The sphere holds Astral memories. Like the Ark, except that it records a subsection of alien experiences rather than human ones.
It creates a space like the portal vestibule, but it is not the same as the portal.
It was given to the human leaders to facilitate understanding of what came before so they’d understand what must come next.
But the Mullah stole it. Connected it. Kept it hidden because they controlled construction.
And that all made sense, Peers thought, considering that the relationship between Astrals and Mullah had always been complicated. The two sides of universal detente shook hands across distance then spent their time apart stabbing each other in the back. It had been the Mullah’s idea to hide the Ark, though only the elders knew Sinai had been its destination until Clara had divulged the secret to Peers. It had been the Mull
ah’s idea to remove the key and hide it in America. The Mullah had left the tablet under Vail, where the Ark had been last set by the Astrals.

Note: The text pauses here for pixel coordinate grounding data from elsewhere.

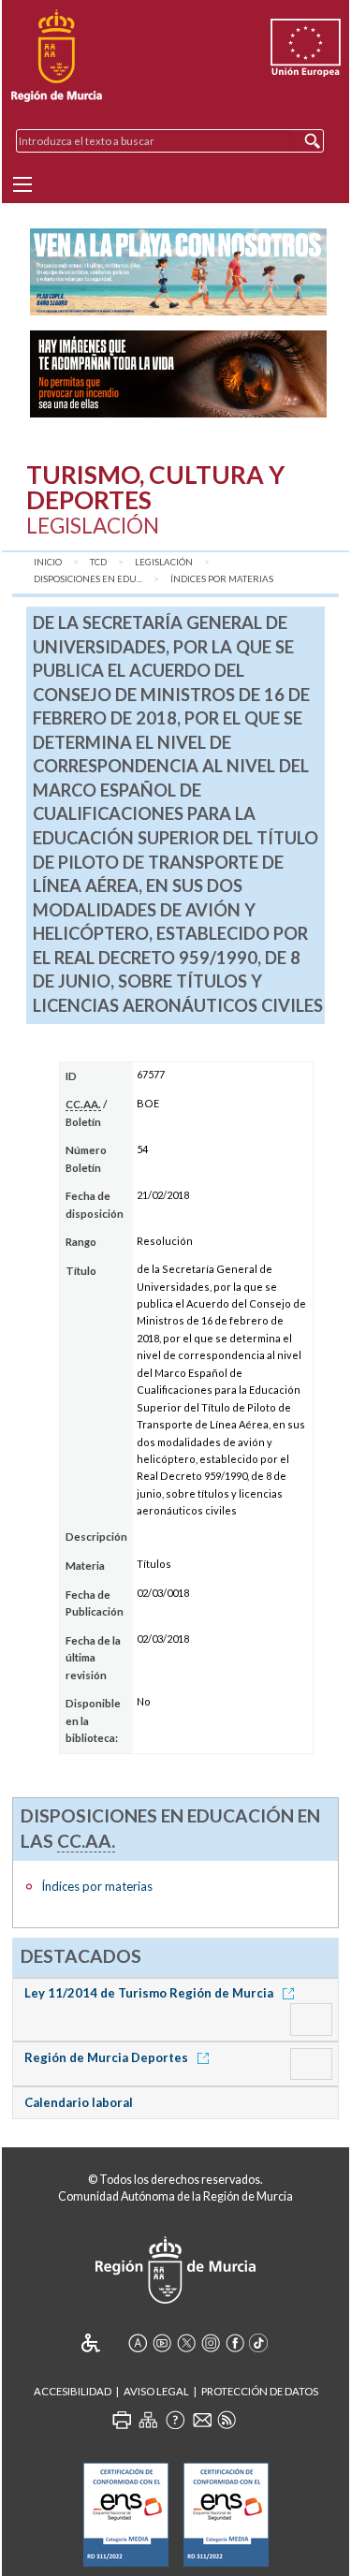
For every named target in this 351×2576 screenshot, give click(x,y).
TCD (98, 562)
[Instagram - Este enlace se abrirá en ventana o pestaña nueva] (210, 2343)
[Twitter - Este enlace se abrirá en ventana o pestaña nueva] (186, 2343)
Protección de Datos (259, 2391)
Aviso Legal (156, 2391)
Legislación (164, 562)
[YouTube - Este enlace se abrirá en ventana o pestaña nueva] (162, 2343)
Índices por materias (221, 579)
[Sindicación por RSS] (226, 2419)
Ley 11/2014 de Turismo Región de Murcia (150, 1992)
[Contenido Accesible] (103, 2343)
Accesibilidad (72, 2391)
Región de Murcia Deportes (107, 2057)
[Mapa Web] (148, 2419)
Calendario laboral (78, 2102)
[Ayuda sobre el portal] (175, 2419)
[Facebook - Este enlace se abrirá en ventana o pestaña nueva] (235, 2343)
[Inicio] (56, 56)
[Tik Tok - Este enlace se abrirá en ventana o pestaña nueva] (259, 2343)
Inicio (48, 562)
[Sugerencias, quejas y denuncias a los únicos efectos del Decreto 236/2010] (202, 2419)
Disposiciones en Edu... (88, 579)
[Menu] (22, 184)
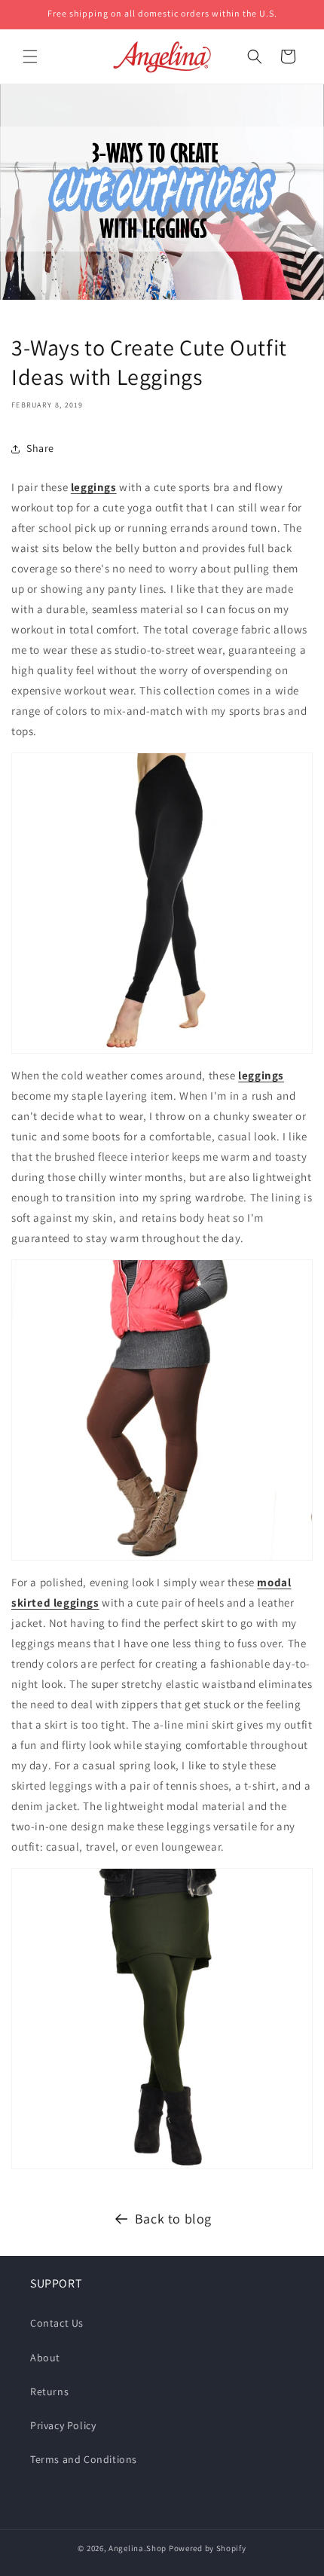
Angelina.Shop (138, 2548)
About (45, 2357)
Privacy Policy (63, 2425)
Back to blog (173, 2218)
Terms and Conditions (83, 2459)
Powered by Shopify (207, 2548)
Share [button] (40, 448)
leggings (94, 487)
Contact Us (57, 2323)
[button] (30, 56)
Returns (49, 2391)
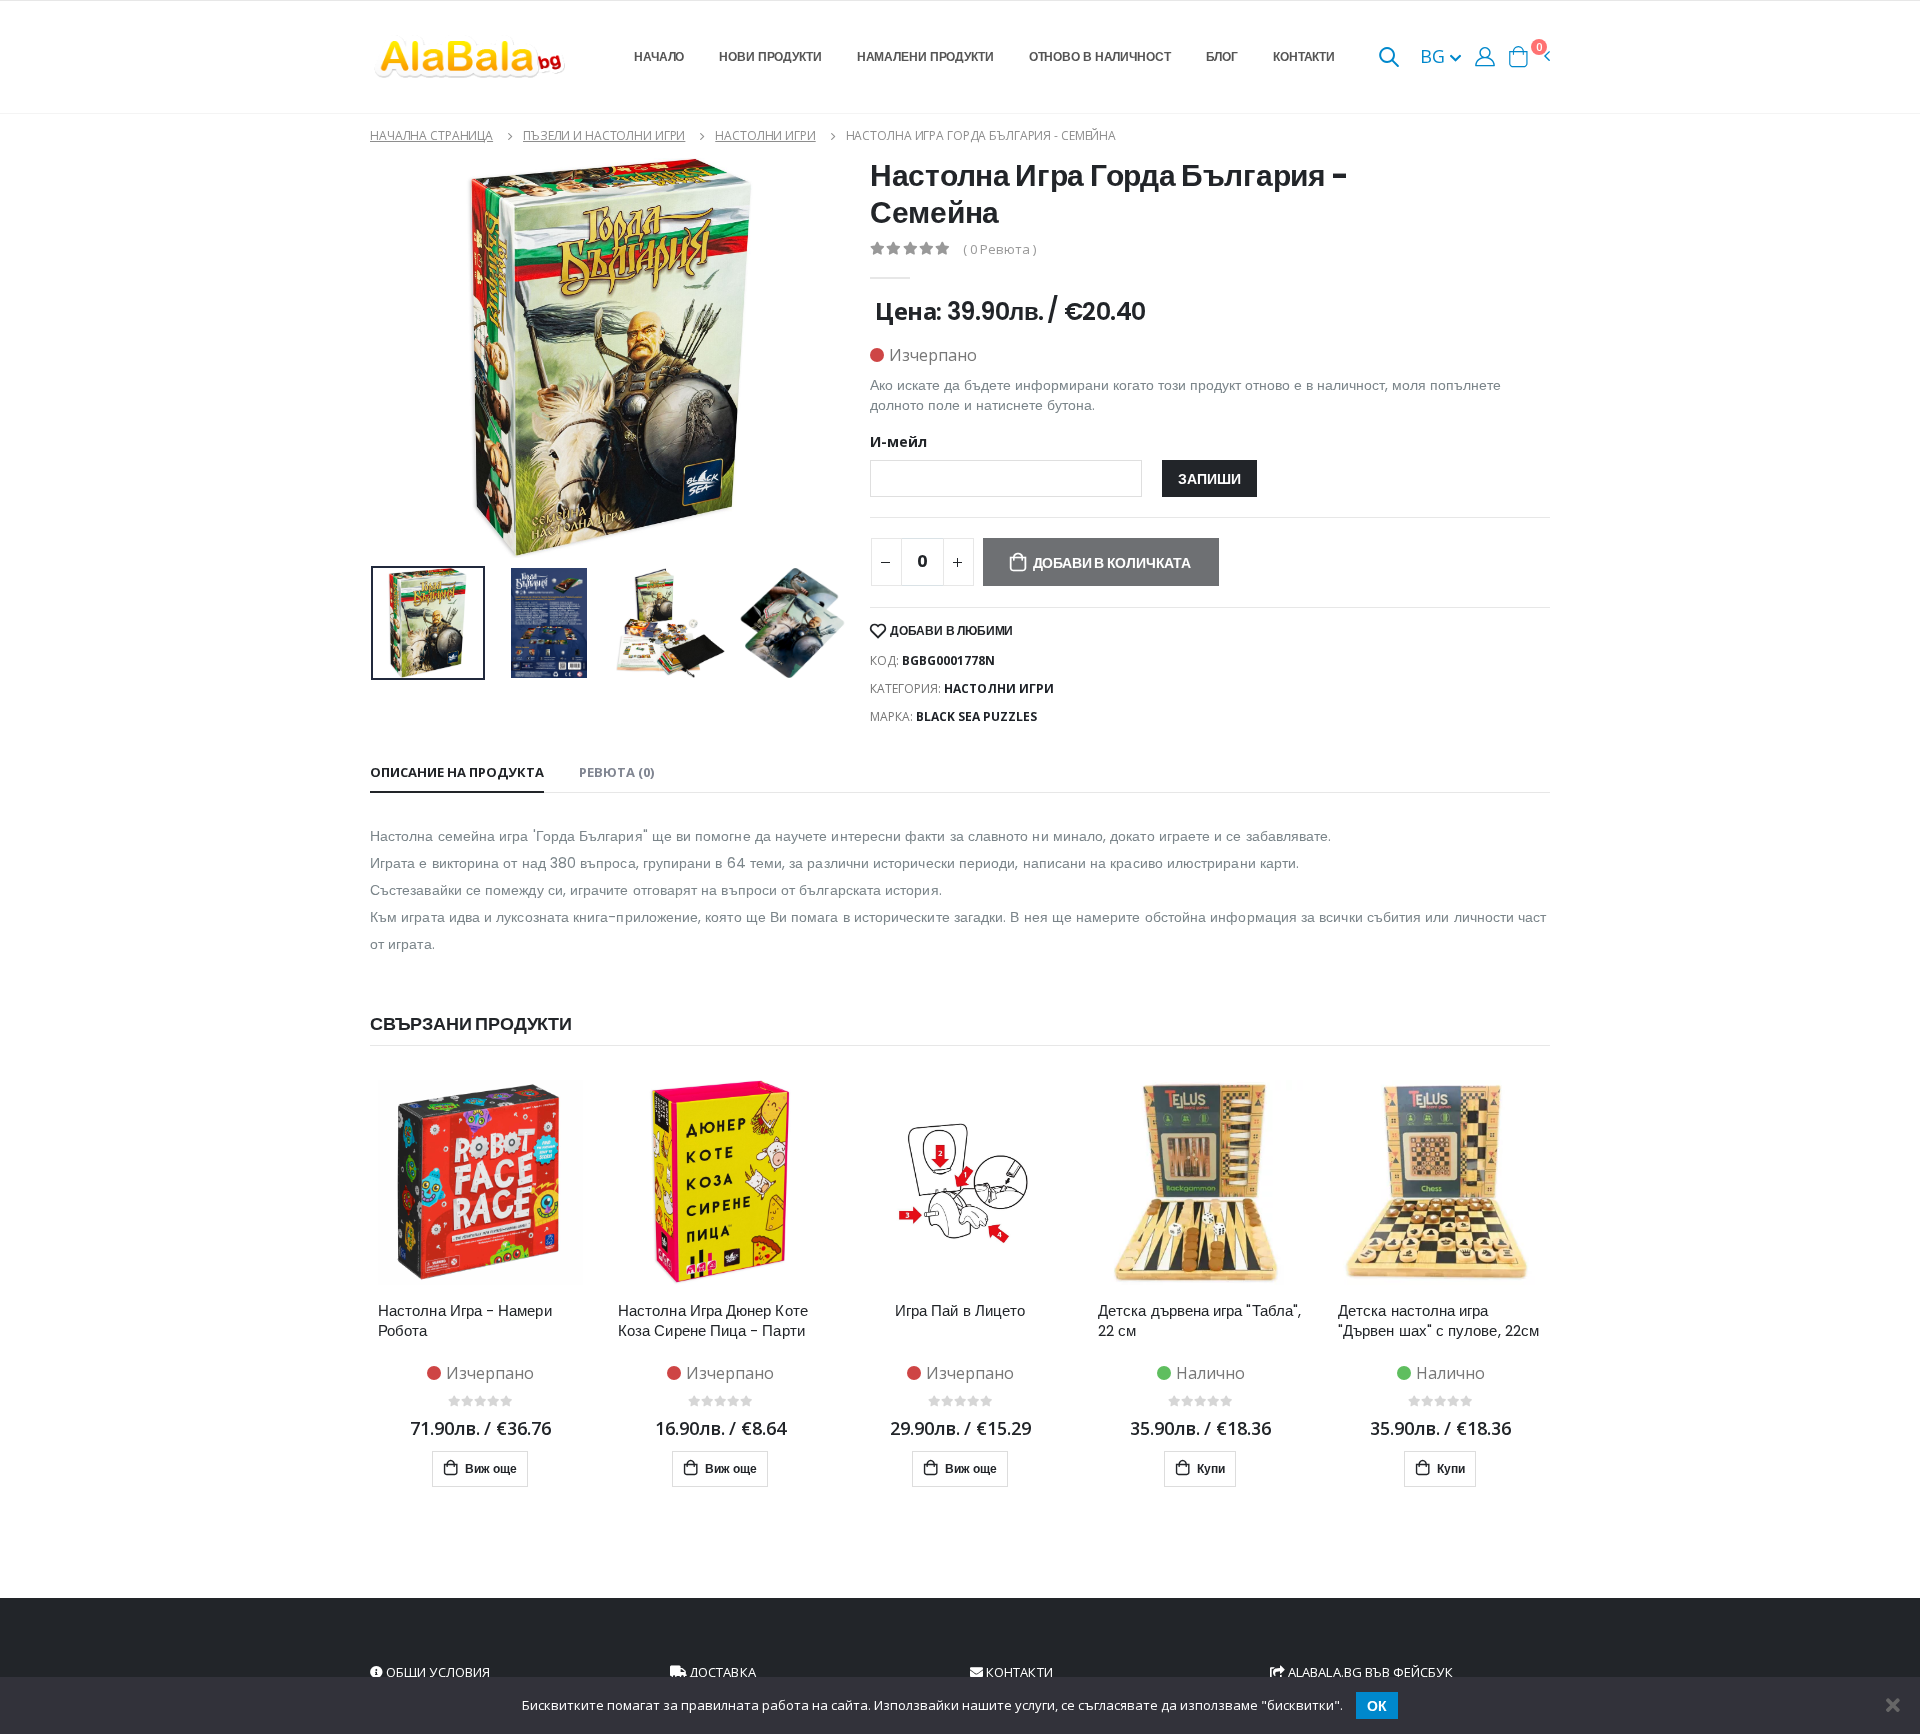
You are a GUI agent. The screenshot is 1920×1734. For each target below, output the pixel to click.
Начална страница (431, 135)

So double-dealing was nothing new, though they’d always had the small blue disc that nobody outside the elder circle even knew was a small blue disc — until Peers, of course.
But something itched at Peers as he watched the scene — the answer the sphere had given to his last question — slowly dissolve and return to black. If the sphere held Astral memories, and if they included Akeem watching the Titan’s handoff, didn’t that mean the Astrals had known Akeem was watching and planned to steal the sphere?
Peers felt an abiding sense of complacency surround him as if the air itself had smugly smiled.
The black vestibule seemed to nudge him, to ask what he most wanted to know from the sphere.
Well, that was easy.
What happened at Mount Sinai, when Cameron and his group went to find the Ark?
It felt like a question the sphere couldn’t answer, seeing as Cameron’s group wouldn’t have approached their quarry if they thought they’d been followed. But Peers felt himself slipping into a memory as if seen from above, and at a distance. A simple, no-nonsense understanding slipped into his mind, and Peers knew he was seeing from the eyes of Divinity.
Events unspooled as Peers felt himself slip into the skin of experience — as if he’d been there, and this was happening now. Cool, wet air kissed his skin, and he felt hard rock underfoot. He was inside the mountain’s heart, down a corridor the Mullah had excavated and hidden. He must be inside a human mind (or at least steeped in the weak, underdeveloped mental network that had so surprised the Astrals on arrival) because somehow Peers, even now, five years removed from the events before him, felt certain that they were alone. There were no aliens here. They’d beaten the Astrals, and found the Ark first.
“It’s this way,” said a voice.
Peers looked over his shoulder. As the memory solidified, it was becoming impossible to tell reality from artifice. He was here, now. In a biblical mountain’s ancient cave. And now was two years after Astral Day, not the seven he’d so recently believed.